*Selection*.
The total annual rent payable by the tenants of the Lordship of Ardmannoch in the 1460s was about £175 in cash plus 20 chalders each of barley and oatmeal (a chalder was a measure which varied slightly from place to place but for the sake of illustration was very roughly a tonne of grain) and 12 marts (beef carcasses) and 12 muttons (sheep carcasses). I say the rent was ‘about’ these figures because the totals vary a bit from year to year for reasons which are hard to divine because I don’t always follow all the methodologies of the accounts due to them being written in Latin. I also suspect them to be riddled with errors which is perhaps not to be wondered at when they involve totalling pounds, shillings and pence and pre-metric measures all expressed in roman numerals!

*Problems to work on*.
• a. Repeat the passage on the Ardmannoch rents from "The total annual" to "in roman numerals!", swapping "barley" for "wheat".
• b. Continue the passage on the Ardmannoch rents after its last sentence.

*Data section*.
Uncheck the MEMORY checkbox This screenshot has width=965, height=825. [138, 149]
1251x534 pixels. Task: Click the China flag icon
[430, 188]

*Responses in order*.
• a.
The total annual rent payable by the tenants of the Lordship of Ardmannoch in the 1460s was about £175 in cash plus 20 chalders each of wheat and oatmeal (a chalder was a measure which varied slightly from place to place but for the sake of illustration was very roughly a tonne of grain) and 12 marts (beef carcasses) and 12 muttons (sheep carcasses). I say the rent was ‘about’ these figures because the totals vary a bit from year to year for reasons which are hard to divine because I don’t always follow all the methodologies of the accounts due to them being written in Latin. I also suspect them to be riddled with errors which is perhaps not to be wondered at when they involve totalling pounds, shillings and pence and pre-metric measures all expressed in roman numerals!

• b.
Anyway, a chalder of grain seems to have been worth about £3-4 in the mid 15th century, a mart 5 shillings and a mutton one so the total value of Ardmannoch to the Crown was about £320 a year: the Bank of England’s inflation calculator tells me that’s about £320,000 today (though I’m a bit dubious how valid such comparisons are over such a distance in time). The accounts also reveal that in 1459 some of the grain was carried over to Inverness (at a freight of 16d a chalder) and stored in a granary there hired for the purpose for £1. Twenty five marts were carried over to Inverness in 1460 at a total freight of 6 shillings and in the same year 64 chalders of wheat and malt (barley) from Ardmannoch and other Crown estates in the north were carried from Inverness and Findhorn to Leith in three ships at a total freight of £25 16s. There was also £1 9s for carrying the grain from the granaries to the port and the costs of loading the ships and straw to pack it in on board.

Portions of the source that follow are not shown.